We start by importing the ClimaParams package and the needed CloudMicrophysics.jl modules. We define the precision type.

import ClimaParams as CP
import CloudMicrophysics.Parameters as CMP
import CloudMicrophysics.Microphysics1M as CM1
import CloudMicrophysics.Microphysics2M as CM2
import CloudMicrophysics.HetIceNucleation as CMI_het

FT = Float32

We define the default parameters struct using the default toml file via the constructor provided in the CloudMicrophysics.jl Parameters module. Additionally, we create a toml file in which we save the name, value and type of the parameter we are changing. In a typical application, this step would be done via the calibration algorithm searching for optimal parameters values. We create a second struct with changed parameters based on the override_dict.toml file.

const default = CMP.Rain(FT)

override_file = joinpath("override_dict.toml")
open(override_file, "w") do io
    println(io, "[rain_autoconversion_timescale]")
    println(io, "value = " * string(1))
    println(io, "type = \"float\"")
end
toml_dict = CP.create_toml_dict(FT; override_file)
isfile(override_file) && rm(override_file; force = true)
const overwrite = CMP.Rain(toml_dict)

Overwriting the parameters can also be done using dictionaries instead of toml files. As an example we create a dictionary were we define a different value of the rain autoconversion time scale and create another parameter struct based on it.

override_file = Dict(
    "rain_autoconversion_timescale" =>
        Dict("value" => 13, "type" => "float"),
)
toml_dict2 = CP.create_toml_dict(FT; override_file)
const overwrite2 = CMP.Rain(toml_dict2)

Finally we check the values of the rain autoconversion timescales and the corresponding rain formation rates.

qₗ = FT(1e-3)
default_acnv = CM1.conv_q_liq_to_q_rai(default.acnv1M, qₗ) # Rain autoconversion rate
overwrite_acnv = CM1.conv_q_liq_to_q_rai(overwrite.acnv1M, qₗ) # Rain autoconversion rate
overwrite_acnv2 = CM1.conv_q_liq_to_q_rai(overwrite2.acnv1M, qₗ) # Rain autoconversion rate

@info("Default:", default.acnv1M.τ, default_acnv)
@info("Overwrite:", overwrite.acnv1M.τ, overwrite_acnv)
@info("Overwrite from dict:", overwrite2.acnv1M.τ, overwrite_acnv2)

┌ Info: Default:
│   default.acnv1M.τ = 1000.0f0
└   default_acnv = 5.0f-7
┌ Info: Overwrite:
│   overwrite.acnv1M.τ = 1.0f0
└   overwrite_acnv = 0.0005f0
┌ Info: Overwrite from dict:
│   overwrite2.acnv1M.τ = 13.0f0
└   overwrite_acnv2 = 3.846154f-5

Dispatching over parameter types

CloudMicrophysics.jl Parameters module introduces type hierarchy that is used to dispatch over different parameterization options and inputs. For example ABIFM_J accepts Illite or Kaolinite as input type and will return immersion freezing nucleation rate coefficient that corresponds to the two different aerosol types.

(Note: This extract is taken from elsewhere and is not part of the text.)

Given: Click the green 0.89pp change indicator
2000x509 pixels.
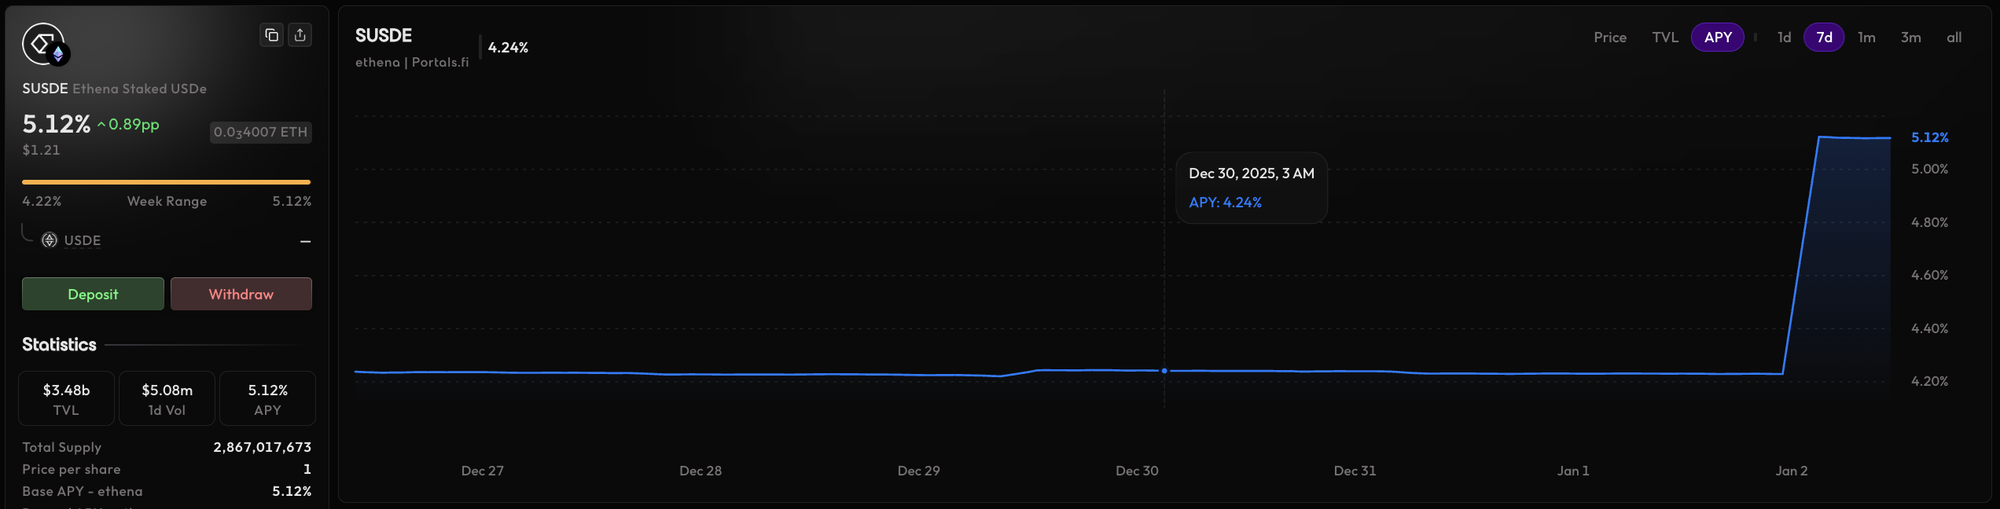Looking at the screenshot, I should tap(128, 124).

const aerosol1 = CMP.Illite(FT)
const aerosol2 = CMP.Kaolinite(FT)

Δa_w = FT(0.28)
J1 = CMI_het.ABIFM_J(aerosol1, Δa_w)
J2 = CMI_het.ABIFM_J(aerosol2, Δa_w)

@info("ABIFM derived J: ", J1, J2)

┌ Info: ABIFM derived J:
│   J1 = 3.853721f8
└   J2 = 5.4595386f8

Similarily, the 2 moment microphysics offers different rain autoconversion formulations based on parameterizations from the literature. We can chose between them based on the free parameters type that is passed in as argument.

const KK2000 = CMP.KK2000(FT)  # Khairoutdinov and Kogan (2000)
const B1994 = CMP.B1994(FT)    # Beheng (1994)
const TC1980 = CMP.TC1980(FT)  # Tripoli and Cotton (1980)
const LD2004 = CMP.LD2004(FT)  # Liu and Daum (2004)

qₗ = FT(1e-3)
ρₐ = FT(1)
N = FT(1e8)
KK2000_rate = CM2.conv_q_liq_to_q_rai(KK2000, qₗ, ρₐ, N)
TC1980_rate = CM2.conv_q_liq_to_q_rai(TC1980, qₗ, ρₐ, N)
LD2004_rate = CM2.conv_q_liq_to_q_rai(LD2004, qₗ, ρₐ, N)
B1994_rate = CM2.conv_q_liq_to_q_rai(B1994, qₗ, ρₐ, N)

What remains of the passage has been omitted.